今日の結論
今回の検討で見えてきた結論は、ざっくり言うとこの4つです。
- 100G本線:Blackmagic Ethernet Switch 820
- 10G支線:Blackmagic Ethernet Switch 360P
- 収録:HyperDeck ISO Recorder 100G + Cloud Store Ultra
- 音声:Fairlightは将来検証
つまり、ST 2110スタジオを組むときに、全部をなんとなくLANにつなぐのではなく、100Gの本線、10Gの支線、収録ストレージ、音声系を分けて考える必要がありそうです。
ここが今回の一番大きなポイントでした。
既存のSDIスタジオを置き換えるなら、中心はATEM 4 M/E Constellation IP
既存の配信スタジオでは、TriCasterやSDIルーターを中心に、カメラ、収録機、モニター、配信機材をつないでいるケースが多いと思います。
今回の検討では、その中心を ATEM 4 M/E Constellation IP に置き換える想定で考えました。

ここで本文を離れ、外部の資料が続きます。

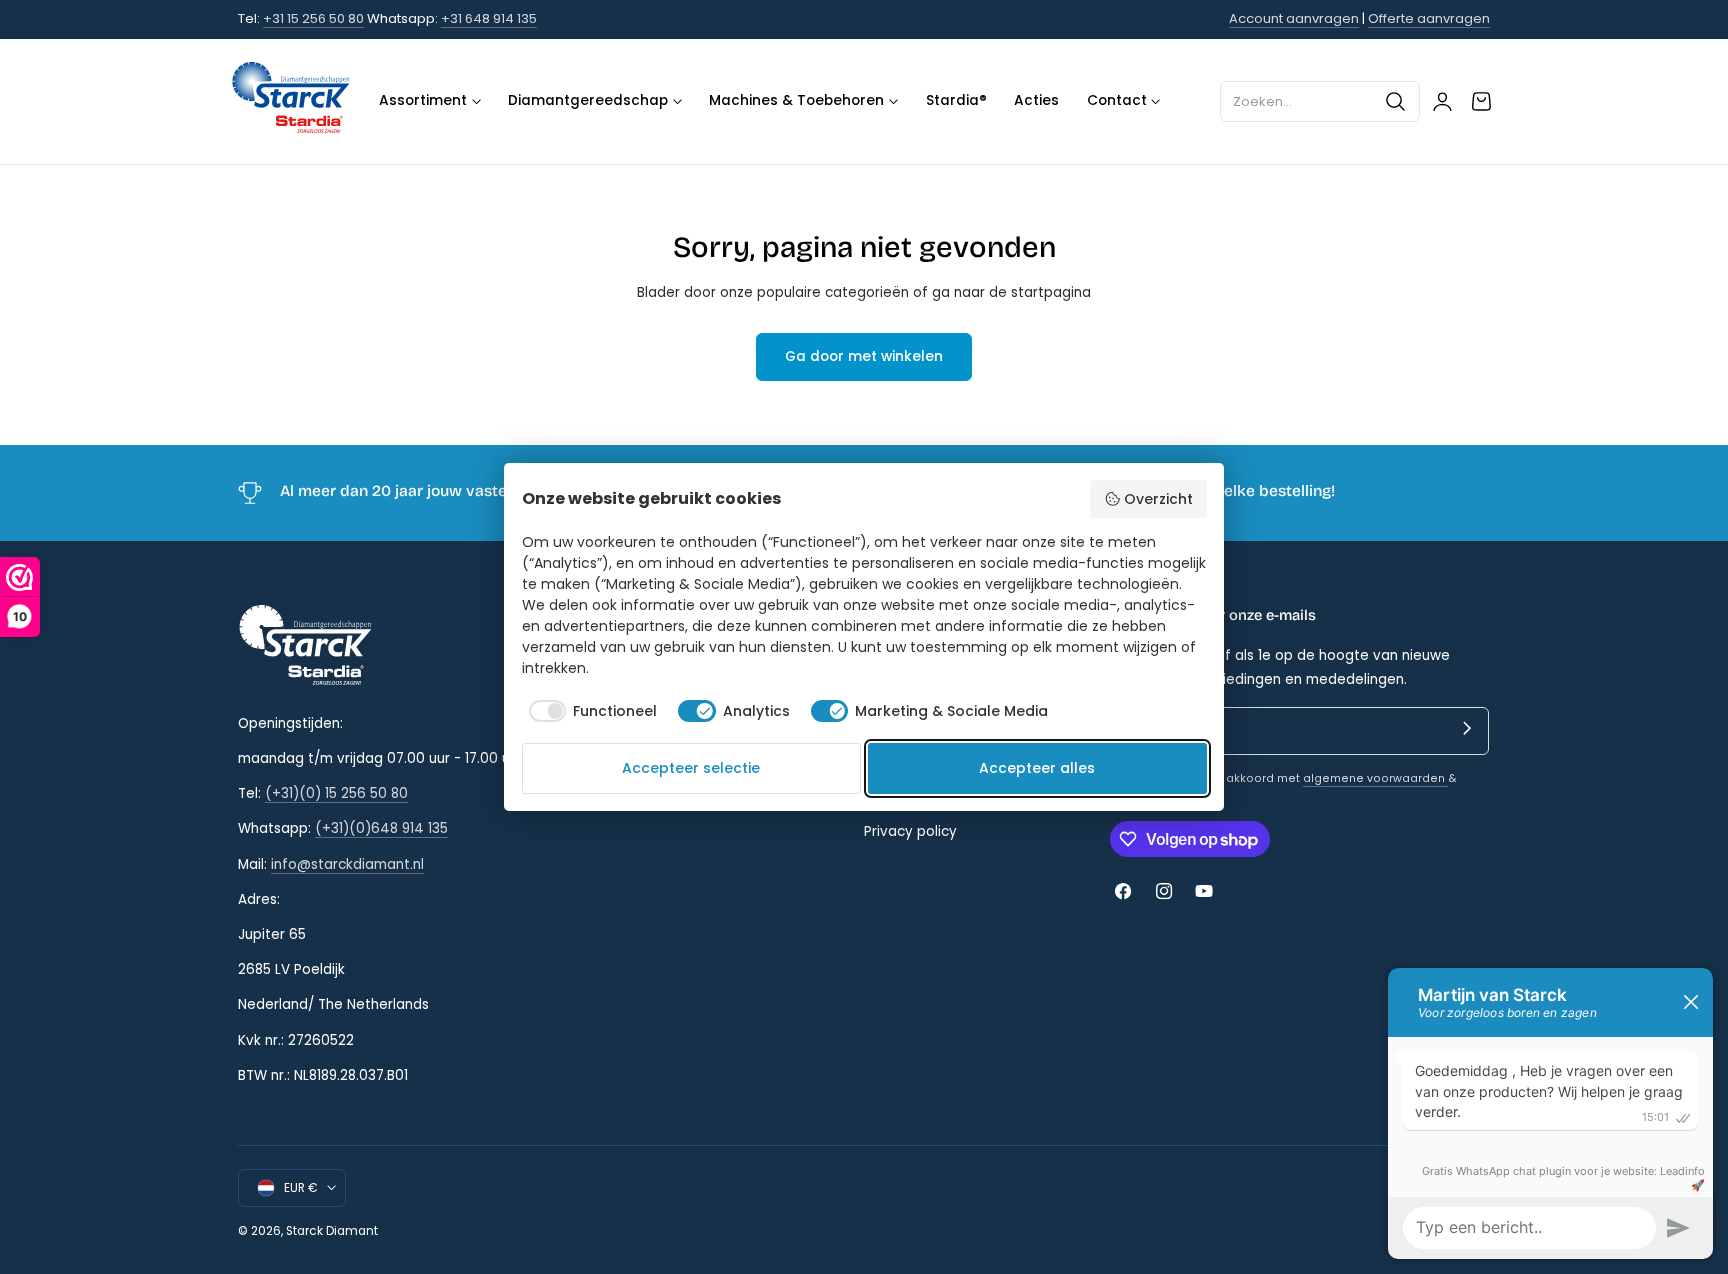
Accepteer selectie (691, 768)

ATEM 4 M/E Constellation IPは、従来のSDI端子がたくさん並んでいるスイッチャーというより、ST 2110 / IPベースで映像を扱うための中核機材です。
そのため、従来の感覚で、
- カメラをSDIで直接スイッチャーに入れる
- 出力をSDIでモニターに送る
という考え方から少し変わります。
映像はIPネットワーク上を流れ、スイッチャー、モニター、収録機、変換機器がそのネットワークに参加するようなイメージです。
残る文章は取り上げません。